*** Block opens ***

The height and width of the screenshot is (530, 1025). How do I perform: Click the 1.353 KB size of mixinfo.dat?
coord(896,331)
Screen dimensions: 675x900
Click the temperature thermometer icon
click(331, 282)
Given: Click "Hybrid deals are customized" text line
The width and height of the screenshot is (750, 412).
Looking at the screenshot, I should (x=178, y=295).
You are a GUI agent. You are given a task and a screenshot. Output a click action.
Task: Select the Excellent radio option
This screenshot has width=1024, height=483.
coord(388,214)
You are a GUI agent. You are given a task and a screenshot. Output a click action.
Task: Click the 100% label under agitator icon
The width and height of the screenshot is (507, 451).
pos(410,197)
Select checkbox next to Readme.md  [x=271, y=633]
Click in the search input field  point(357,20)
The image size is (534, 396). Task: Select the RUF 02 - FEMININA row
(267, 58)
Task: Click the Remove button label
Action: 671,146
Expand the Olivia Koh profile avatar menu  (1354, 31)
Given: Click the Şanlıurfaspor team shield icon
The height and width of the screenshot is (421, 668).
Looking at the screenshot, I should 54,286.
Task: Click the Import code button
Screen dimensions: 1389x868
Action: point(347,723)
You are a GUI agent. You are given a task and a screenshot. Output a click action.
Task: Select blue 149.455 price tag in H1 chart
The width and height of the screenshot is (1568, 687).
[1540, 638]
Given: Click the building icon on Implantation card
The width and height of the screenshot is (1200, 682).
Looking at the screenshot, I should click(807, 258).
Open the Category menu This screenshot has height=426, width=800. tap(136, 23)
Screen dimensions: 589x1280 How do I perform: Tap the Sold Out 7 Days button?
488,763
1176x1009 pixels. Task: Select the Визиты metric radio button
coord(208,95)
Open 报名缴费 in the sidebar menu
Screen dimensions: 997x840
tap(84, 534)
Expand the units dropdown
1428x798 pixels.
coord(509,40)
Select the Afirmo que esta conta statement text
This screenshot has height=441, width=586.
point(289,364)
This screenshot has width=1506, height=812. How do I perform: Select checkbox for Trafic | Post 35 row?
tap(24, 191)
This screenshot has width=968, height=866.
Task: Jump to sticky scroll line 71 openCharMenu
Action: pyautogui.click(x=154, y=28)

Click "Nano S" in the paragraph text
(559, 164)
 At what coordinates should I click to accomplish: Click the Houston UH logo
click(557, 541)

*** Block closes ***

PROBLEM DESCRIPTION. Could you repeat exactly the lines in the listing above from the one with "The width and height of the screenshot is (750, 412)." down to the one with "Task: Click the 100%"? Include both of those lines.

TASK SOLUTION.
The width and height of the screenshot is (750, 412).
Looking at the screenshot, I should (x=178, y=295).
You are a GUI agent. You are given a task and a screenshot. Output a click action.
Task: Select the Excellent radio option
This screenshot has width=1024, height=483.
coord(388,214)
You are a GUI agent. You are given a task and a screenshot. Output a click action.
Task: Click the 100% label under agitator icon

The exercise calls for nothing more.